Come potrebbe anche essere che quelle due iscrizioni siano state fatte
del tutto ex novo, all'epoca di qualche lontana celebrazione per S. Bernardo,
e senza molta considerazione del luogo e delle circostanze siano state locate
nella chiesa ormai ritenuta esclusiva di S. Bernardo (nella Parrocchiale,
stando alle lapidi e a dati diversi, pur dedicata anche a S. Bernardo la
"presenza" di S. Antonio era troppo soffocante e infatti questa fu quasi
sempre nominata quale chiesa parrocchiale di S. Antonio).

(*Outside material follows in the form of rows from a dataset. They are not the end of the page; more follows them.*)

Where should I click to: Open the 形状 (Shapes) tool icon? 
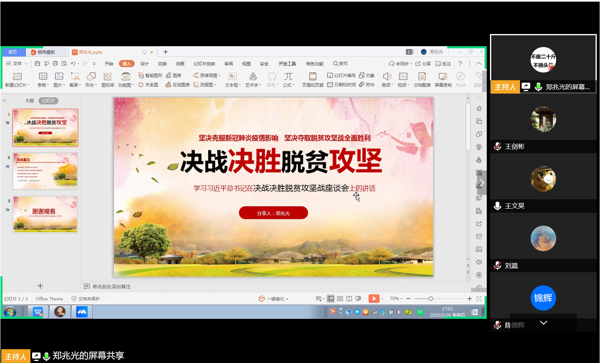pos(91,76)
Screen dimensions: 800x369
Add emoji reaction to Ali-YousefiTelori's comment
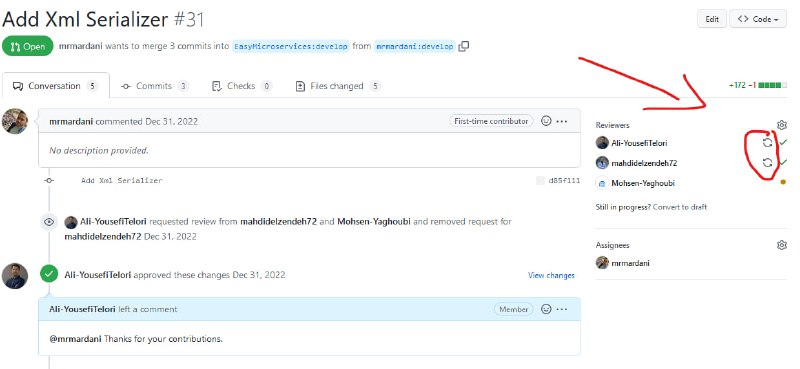tap(546, 309)
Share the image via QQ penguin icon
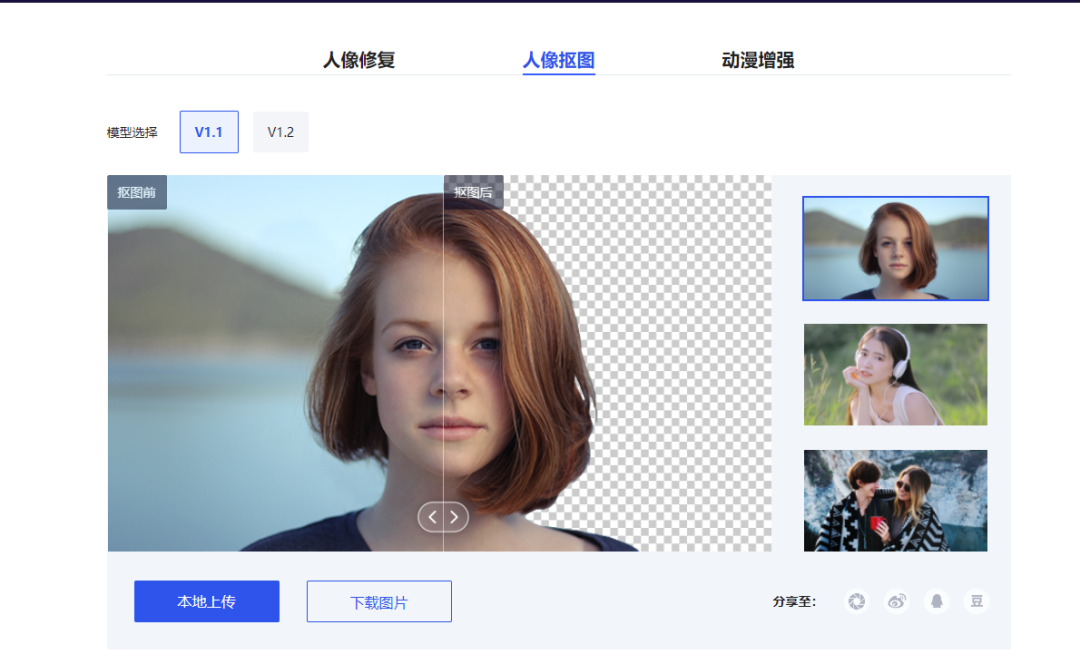 (936, 601)
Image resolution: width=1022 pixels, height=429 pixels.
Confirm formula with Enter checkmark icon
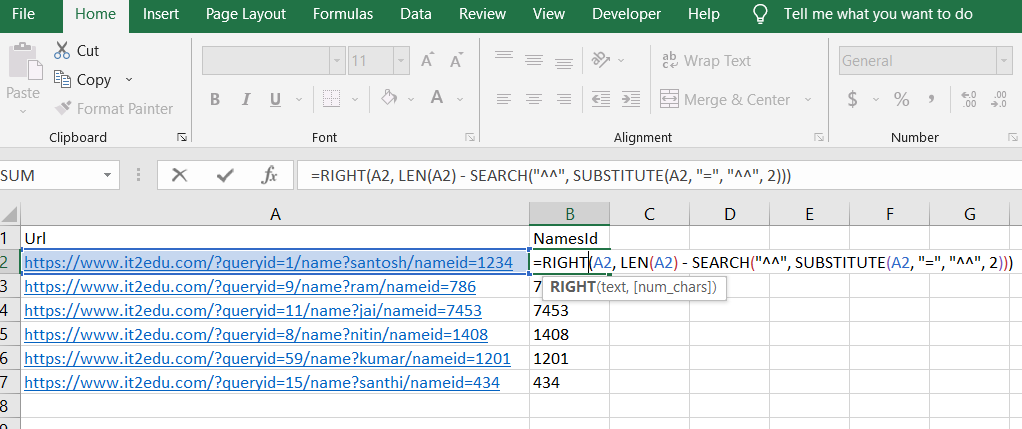[x=225, y=175]
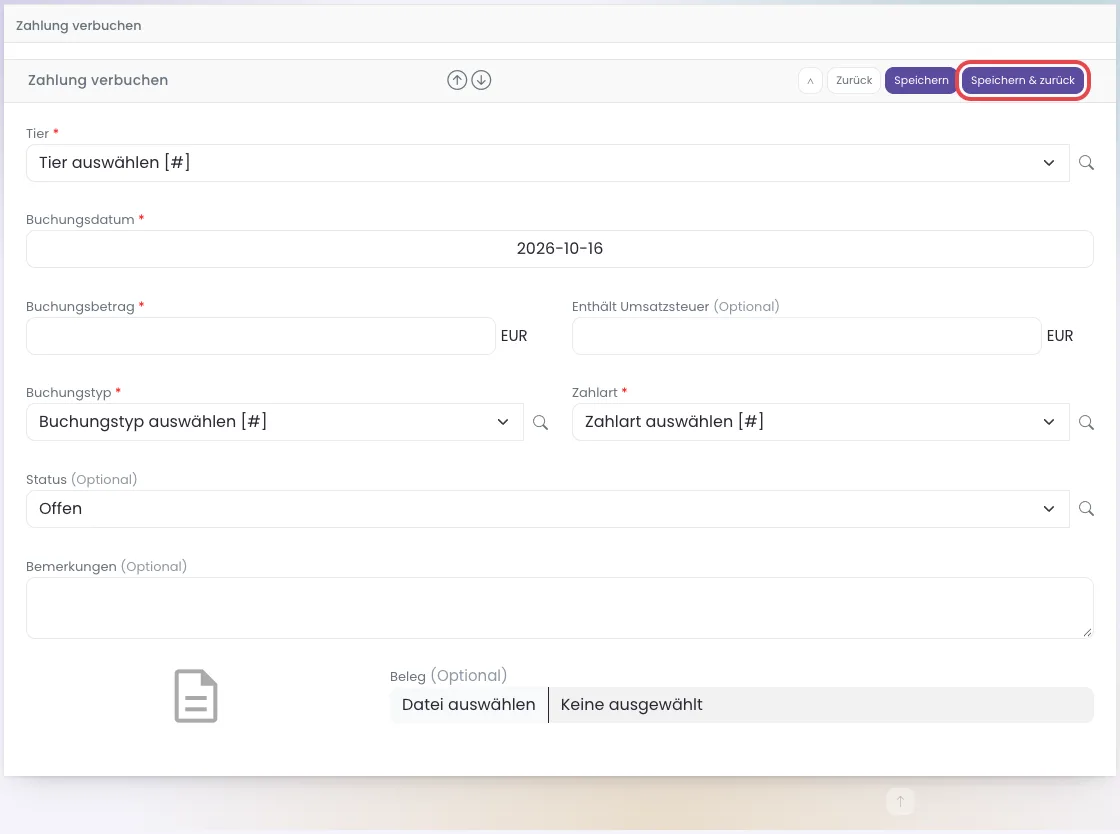
Task: Click the down arrow circle icon
Action: pyautogui.click(x=481, y=80)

In definitiva la parrocchiale di S. Antonio, pur di dimensioni ridotte
rispetto all'attuale, esisteva da molto tempo prima di quanto il vescovo
intemelio Bacigallupi la consacrò o meglio la riconsacrò singolarmente a
S. Antonio Abate come si legge in un'iscrizione sul muro perimetrale destro all'interno: "Ant.M.a Bacigallupi / Episcopato Intem. consecravit /
Ecclesiam hanc dicatam / D.Antonio abati / anno 1737 die XXIII Januarii / eiusq. celebritatis memoriam / dominica III octobris / recolendam
statuit" (che poi, per i latinisti, è già un programma: la chiesa, dall'iscrizione, risulta consacrata ma già dedicata a S. Antonio, esistente da tempo,
e il Bacigallupi ribadì nell'occasione la necessità di celebrare il Santo in un
tempo preciso: la terza domenica di Ottobre).